NICE Won’t Recommend Clinuvel’s Drug for Rare Skin Disorder

NICE Rejects Clinuvel’s Drug for EPP

Rare Daily Staff

The National Institute for Health and Care Excellence, the U.K.’s drug price watch dog, said it would not recommend Clinuvel’s afamelanotide for preventing phototoxicity in adults with the rare skin disorder erythropoietic protoporphyria.

Erythropoietic protoporphyria causes severe reactions to light. Patients with the condition suffer physical burns and ulcers following exposure to light. This usually occurs within minutes of exposure to bright lights, especially sunlight. Exposure to artificial light may be sufficient to evoke symptoms. Phototoxicity is unresponsive to traditional pain and burn management techniques and patients can be incapacitated for days before reactions subside.

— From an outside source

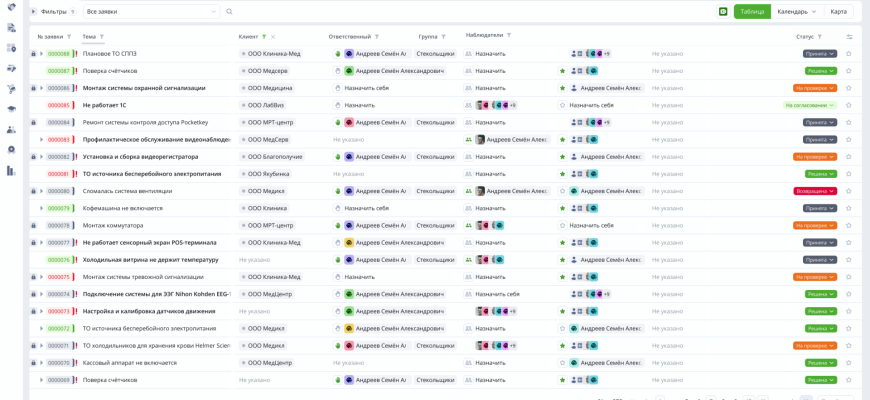Switch to the Карта view tab
The image size is (870, 400).
click(838, 12)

Afamelanotide, marketed as Scenesse, is a melanocortin-1 receptor agonist. It increases the production of eumelanin in the skin independent of exposure to sunlight or artificial light sources. It is an implant that is inserted under the skin. The FDA approved the drug in 2019 to increase pain-free light exposure in adult patients with a history of damage to their skin from erythropoietic protoporphyria. Scenesse won approval in Europe as an orphan drug for the prevention of phototoxicity in adult patients with EPP in 2014.

NICE said its recommendation is not intended to affect treatment with afamelanotide that was started in the U.K.’s National Health Service prior to its issuing the guidance. People getting treatment can continue without change to the funding arrangements in place for them before the guidance was published, until they and their doctor consider it appropriate to stop.

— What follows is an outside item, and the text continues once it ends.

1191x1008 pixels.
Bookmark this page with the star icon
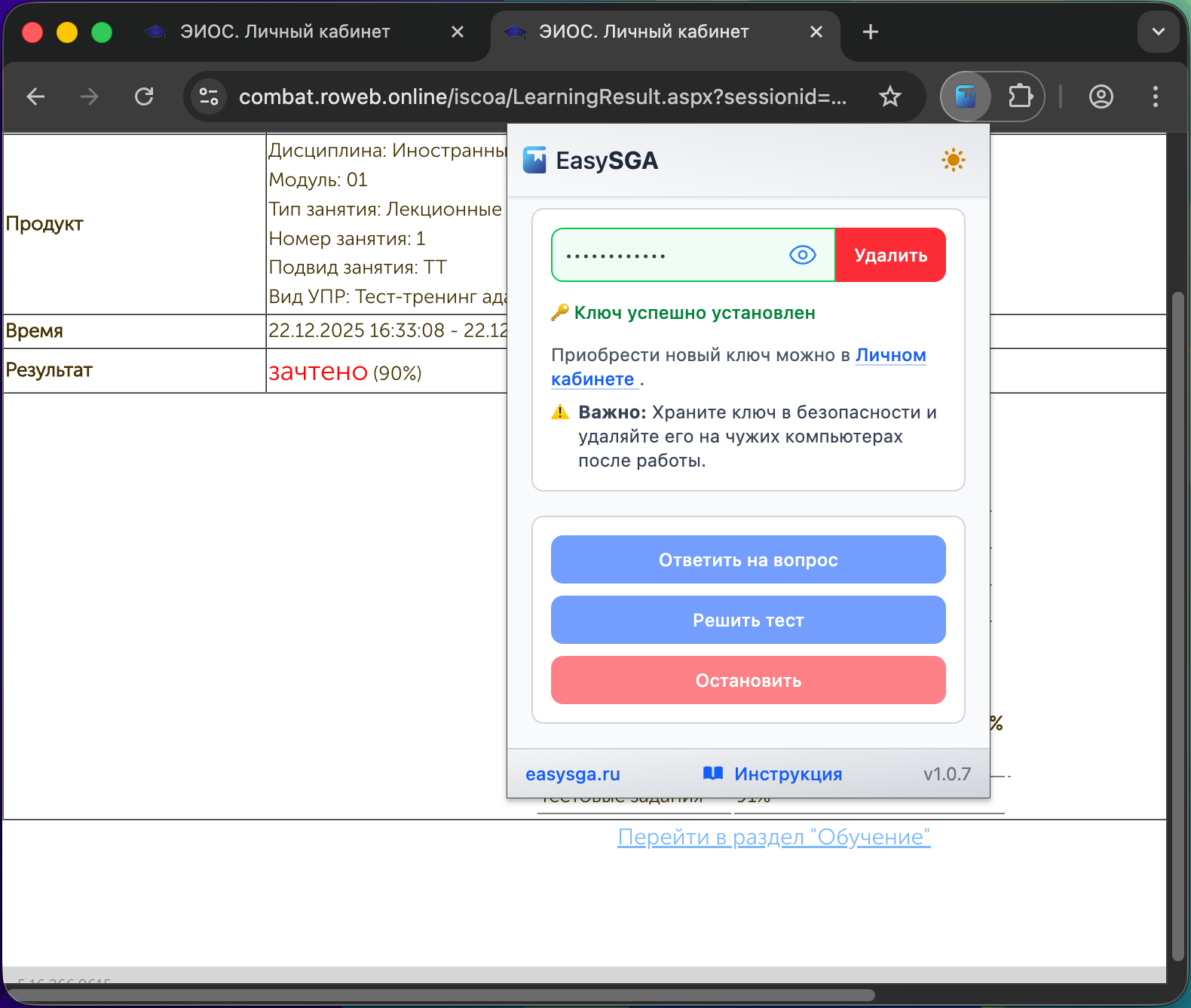click(890, 97)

In its guidance, NICE acknowledged that there is some evidence from clinical trials that afamelanotide provides benefits for people with EPP, but said it’s difficult to quantify.

“Testimonies and evidence from people with EPP and clinical experts show that improvements in symptoms and quality of life would be of great importance to them,” NICE said, “But it is very difficult to measure the effects of the condition and treatment and, although afamelanotide is an effective treatment, the size of its benefits is highly uncertain.”

It called cost-effectiveness analyses for afamelanotide “very challenging.” Based on the available evidence provided by the company, the cost-effectiveness estimates are all substantially higher than the range normally considered acceptable for highly specialized technologies.

NICE also said the benefits of afamelanotide may not have been captured adequately in the formal analysis. But, even when considering the scenario based on additional evidence from stakeholders, the most optimistic estimates of cost effectiveness are still higher than those considered acceptable for highly specialized technologies.

“It is not possible to conclude that afamelanotide provides appropriate value for money,” NICE said.